* Begin Dataset *

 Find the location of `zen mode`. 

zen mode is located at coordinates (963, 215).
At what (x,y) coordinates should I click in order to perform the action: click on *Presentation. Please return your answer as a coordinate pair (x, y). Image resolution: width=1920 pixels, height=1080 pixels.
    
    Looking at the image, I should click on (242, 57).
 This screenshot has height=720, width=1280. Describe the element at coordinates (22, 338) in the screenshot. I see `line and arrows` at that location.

* End Dataset *

* The task
Can you rewrite every line of the records above as a JSON list of strings, one string per line, leaving out the blank lines?

* Full response
[
  " Find the location of `zen mode`. ",
  "zen mode is located at coordinates (963, 215).",
  "At what (x,y) coordinates should I click in order to perform the action: click on *Presentation. Please return your answer as a coordinate pair (x, y). Image resolution: width=1920 pixels, height=1080 pixels.",
  "    Looking at the image, I should click on (242, 57).",
  " This screenshot has height=720, width=1280. Describe the element at coordinates (22, 338) in the screenshot. I see `line and arrows` at that location."
]